AIM OF THE EXERCISE :: Once you reach the line containing "You are a GUI" in the entries below, write out that line and each one after it down to the line containing "Task: Select 客室カレンダー in the sidebar", exactly and with nothing added.

INFORMATION SUPPLIED section start

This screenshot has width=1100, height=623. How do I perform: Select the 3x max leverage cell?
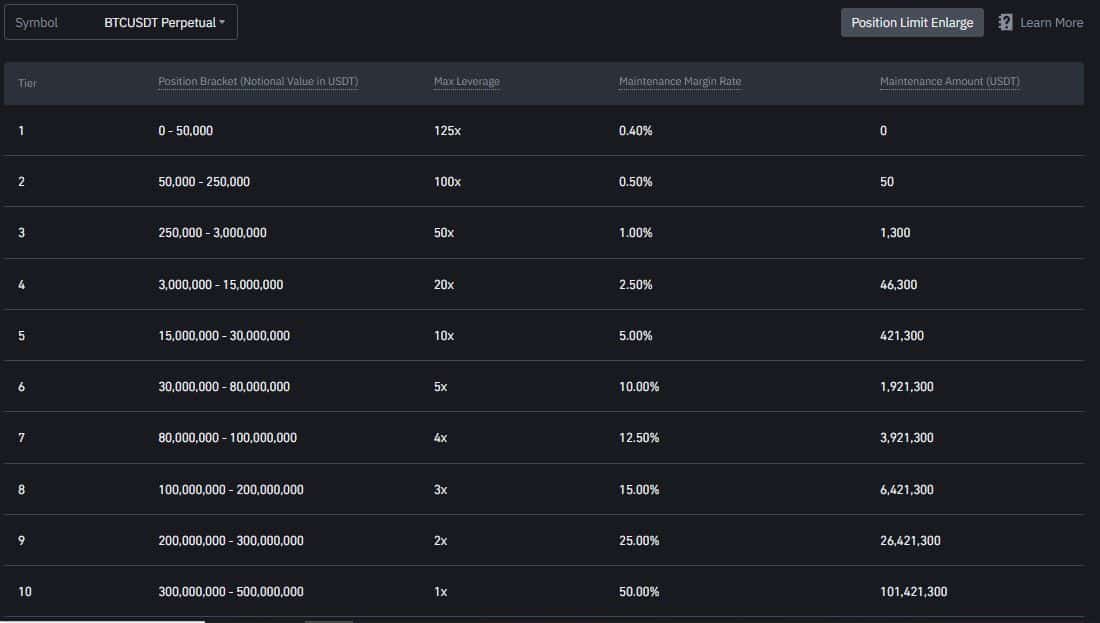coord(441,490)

INFORMATION SUPPLIED section end
INFORMATION SUPPLIED section start

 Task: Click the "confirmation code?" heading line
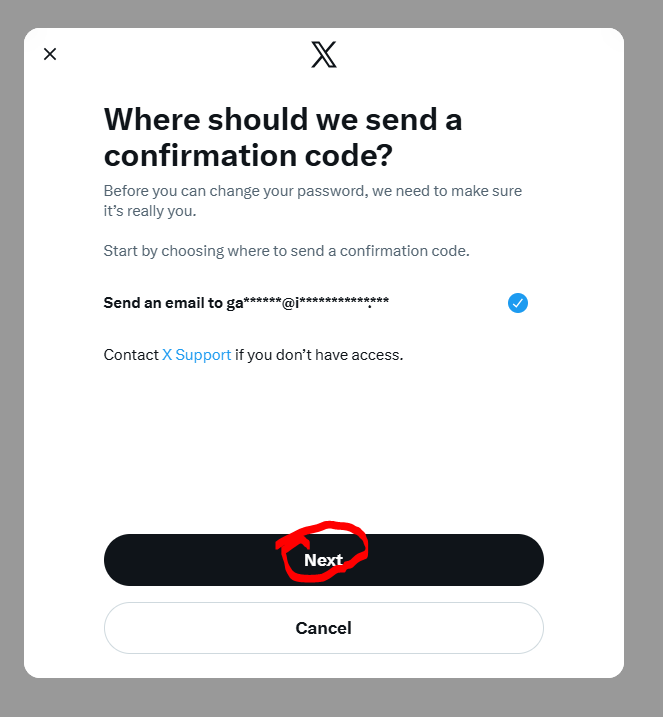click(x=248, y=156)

INFORMATION SUPPLIED section end
INFORMATION SUPPLIED section start

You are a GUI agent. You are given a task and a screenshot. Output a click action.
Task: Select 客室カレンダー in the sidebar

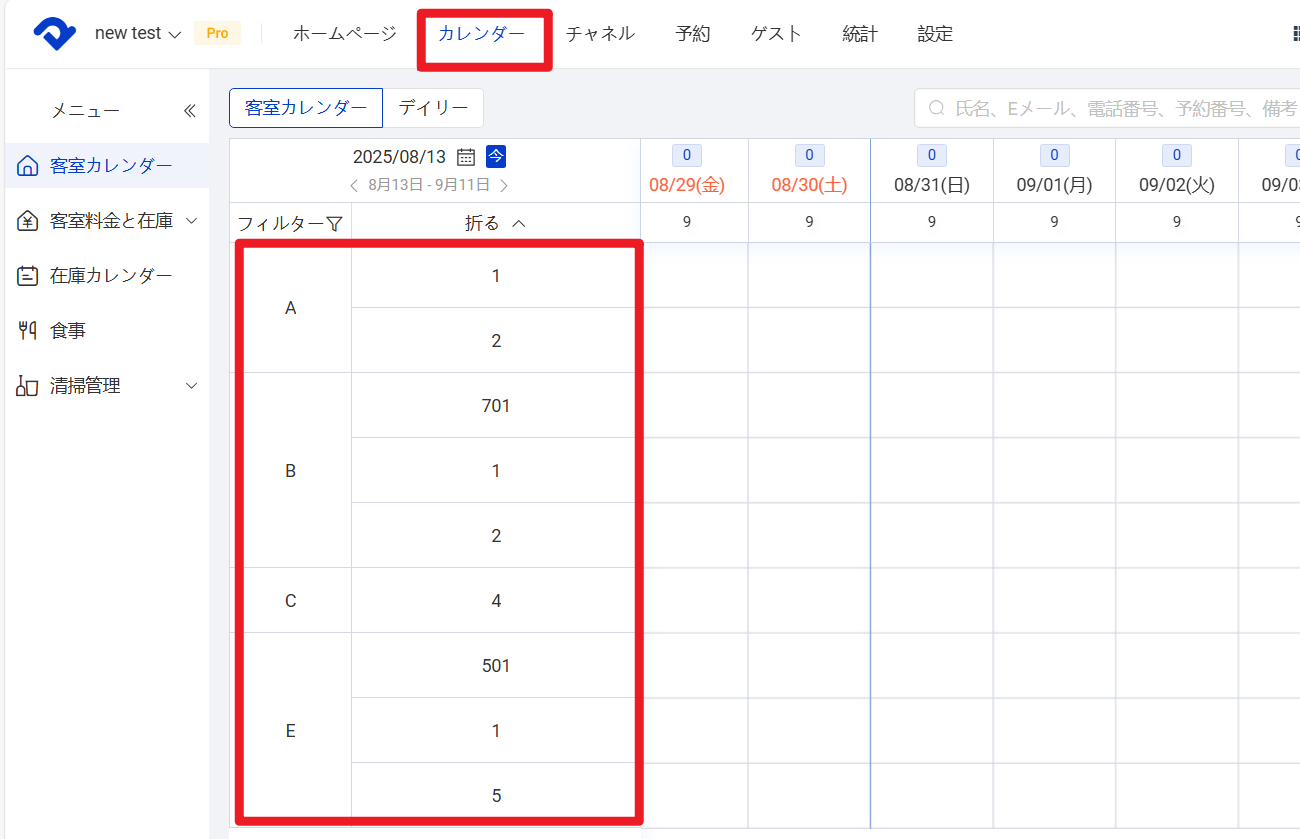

INFORMATION SUPPLIED section end

WRITTEN ANSWER ::
You are a GUI agent. You are given a task and a screenshot. Output a click action.
Task: Select 客室カレンダー in the sidebar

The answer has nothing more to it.